[DATA FOR PROCESSING]
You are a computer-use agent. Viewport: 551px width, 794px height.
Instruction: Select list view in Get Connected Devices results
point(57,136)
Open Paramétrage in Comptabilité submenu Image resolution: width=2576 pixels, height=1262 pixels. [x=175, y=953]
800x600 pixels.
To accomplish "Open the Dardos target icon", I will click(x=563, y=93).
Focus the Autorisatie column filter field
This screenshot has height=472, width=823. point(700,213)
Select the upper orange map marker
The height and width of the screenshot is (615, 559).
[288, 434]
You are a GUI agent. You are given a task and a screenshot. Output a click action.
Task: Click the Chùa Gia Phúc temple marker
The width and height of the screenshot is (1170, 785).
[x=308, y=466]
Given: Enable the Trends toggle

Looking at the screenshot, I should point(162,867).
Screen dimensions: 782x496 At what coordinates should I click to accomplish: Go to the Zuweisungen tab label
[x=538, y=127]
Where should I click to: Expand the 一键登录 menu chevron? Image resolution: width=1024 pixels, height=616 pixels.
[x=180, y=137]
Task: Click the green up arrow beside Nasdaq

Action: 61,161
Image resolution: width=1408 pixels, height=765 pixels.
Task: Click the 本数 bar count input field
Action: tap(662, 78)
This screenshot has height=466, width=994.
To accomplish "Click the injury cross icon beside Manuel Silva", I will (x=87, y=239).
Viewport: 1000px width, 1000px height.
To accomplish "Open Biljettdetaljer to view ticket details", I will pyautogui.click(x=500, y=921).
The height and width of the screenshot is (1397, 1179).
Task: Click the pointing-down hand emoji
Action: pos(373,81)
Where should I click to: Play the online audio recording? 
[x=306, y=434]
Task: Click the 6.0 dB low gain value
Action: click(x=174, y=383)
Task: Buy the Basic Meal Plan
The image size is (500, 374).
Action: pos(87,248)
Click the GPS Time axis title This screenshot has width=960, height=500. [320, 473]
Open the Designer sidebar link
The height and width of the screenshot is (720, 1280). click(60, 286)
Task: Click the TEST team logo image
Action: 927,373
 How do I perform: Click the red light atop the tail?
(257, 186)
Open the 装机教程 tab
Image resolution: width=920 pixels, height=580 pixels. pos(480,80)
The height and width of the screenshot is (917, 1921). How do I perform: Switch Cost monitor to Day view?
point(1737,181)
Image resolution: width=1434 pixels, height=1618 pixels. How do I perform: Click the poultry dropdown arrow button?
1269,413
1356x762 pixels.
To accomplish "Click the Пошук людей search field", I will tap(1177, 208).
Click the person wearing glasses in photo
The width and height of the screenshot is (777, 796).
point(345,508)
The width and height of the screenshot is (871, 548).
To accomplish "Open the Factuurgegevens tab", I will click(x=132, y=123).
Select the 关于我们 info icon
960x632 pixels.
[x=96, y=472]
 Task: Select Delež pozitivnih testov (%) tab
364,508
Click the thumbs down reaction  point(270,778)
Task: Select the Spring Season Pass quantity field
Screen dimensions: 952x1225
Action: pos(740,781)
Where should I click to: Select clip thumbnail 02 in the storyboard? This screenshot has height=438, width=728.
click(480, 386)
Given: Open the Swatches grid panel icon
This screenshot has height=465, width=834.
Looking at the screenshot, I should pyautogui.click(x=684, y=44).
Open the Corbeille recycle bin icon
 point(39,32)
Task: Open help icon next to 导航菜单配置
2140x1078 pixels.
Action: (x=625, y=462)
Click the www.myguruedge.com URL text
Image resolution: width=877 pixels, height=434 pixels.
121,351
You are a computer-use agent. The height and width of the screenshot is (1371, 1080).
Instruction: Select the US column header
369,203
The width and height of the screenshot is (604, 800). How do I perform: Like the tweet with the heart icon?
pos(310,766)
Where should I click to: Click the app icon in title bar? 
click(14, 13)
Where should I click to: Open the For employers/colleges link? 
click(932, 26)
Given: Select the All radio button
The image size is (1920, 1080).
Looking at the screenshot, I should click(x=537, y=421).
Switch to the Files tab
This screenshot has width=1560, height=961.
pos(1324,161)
[/DATA FOR PROCESSING]
Take the lines above and retype all of them exactly.

EXERCISE RESULT
You are a computer-use agent. Viewport: 551px width, 794px height.
Instruction: Select list view in Get Connected Devices results
point(57,136)
Open Paramétrage in Comptabilité submenu Image resolution: width=2576 pixels, height=1262 pixels. [x=175, y=953]
800x600 pixels.
To accomplish "Open the Dardos target icon", I will click(x=563, y=93).
Focus the Autorisatie column filter field
This screenshot has height=472, width=823. point(700,213)
Select the upper orange map marker
The height and width of the screenshot is (615, 559).
[288, 434]
You are a GUI agent. You are given a task and a screenshot. Output a click action.
Task: Click the Chùa Gia Phúc temple marker
The width and height of the screenshot is (1170, 785).
[x=308, y=466]
Given: Enable the Trends toggle

Looking at the screenshot, I should point(162,867).
Screen dimensions: 782x496 At what coordinates should I click to accomplish: Go to the Zuweisungen tab label
[x=538, y=127]
Where should I click to: Expand the 一键登录 menu chevron? Image resolution: width=1024 pixels, height=616 pixels.
[x=180, y=137]
Task: Click the green up arrow beside Nasdaq

Action: 61,161
Image resolution: width=1408 pixels, height=765 pixels.
Task: Click the 本数 bar count input field
Action: tap(662, 78)
This screenshot has height=466, width=994.
To accomplish "Click the injury cross icon beside Manuel Silva", I will (x=87, y=239).
Viewport: 1000px width, 1000px height.
To accomplish "Open Biljettdetaljer to view ticket details", I will pyautogui.click(x=500, y=921).
The height and width of the screenshot is (1397, 1179).
Task: Click the pointing-down hand emoji
Action: pos(373,81)
Where should I click to: Play the online audio recording? 
[x=306, y=434]
Task: Click the 6.0 dB low gain value
Action: click(x=174, y=383)
Task: Buy the Basic Meal Plan
The image size is (500, 374).
Action: pos(87,248)
Click the GPS Time axis title This screenshot has width=960, height=500. [320, 473]
Open the Designer sidebar link
The height and width of the screenshot is (720, 1280). click(60, 286)
Task: Click the TEST team logo image
Action: 927,373
 How do I perform: Click the red light atop the tail?
(257, 186)
Open the 装机教程 tab
Image resolution: width=920 pixels, height=580 pixels. pos(480,80)
The height and width of the screenshot is (917, 1921). How do I perform: Switch Cost monitor to Day view?
point(1737,181)
Image resolution: width=1434 pixels, height=1618 pixels. How do I perform: Click the poultry dropdown arrow button?
1269,413
1356x762 pixels.
To accomplish "Click the Пошук людей search field", I will tap(1177, 208).
Click the person wearing glasses in photo
The width and height of the screenshot is (777, 796).
point(345,508)
The width and height of the screenshot is (871, 548).
To accomplish "Open the Factuurgegevens tab", I will click(x=132, y=123).
Select the 关于我们 info icon
960x632 pixels.
[x=96, y=472]
 Task: Select Delež pozitivnih testov (%) tab
364,508
Click the thumbs down reaction  point(270,778)
Task: Select the Spring Season Pass quantity field
Screen dimensions: 952x1225
Action: pos(740,781)
Where should I click to: Select clip thumbnail 02 in the storyboard? This screenshot has height=438, width=728.
click(480, 386)
Given: Open the Swatches grid panel icon
This screenshot has height=465, width=834.
Looking at the screenshot, I should pyautogui.click(x=684, y=44).
Open the Corbeille recycle bin icon
 point(39,32)
Task: Open help icon next to 导航菜单配置
2140x1078 pixels.
Action: (x=625, y=462)
Click the www.myguruedge.com URL text
Image resolution: width=877 pixels, height=434 pixels.
121,351
You are a computer-use agent. The height and width of the screenshot is (1371, 1080).
Instruction: Select the US column header
369,203
The width and height of the screenshot is (604, 800). How do I perform: Like the tweet with the heart icon?
pos(310,766)
Where should I click to: Click the app icon in title bar? 
click(14, 13)
Where should I click to: Open the For employers/colleges link? 
click(932, 26)
Given: Select the All radio button
The image size is (1920, 1080).
Looking at the screenshot, I should click(x=537, y=421).
Switch to the Files tab
This screenshot has width=1560, height=961.
pos(1324,161)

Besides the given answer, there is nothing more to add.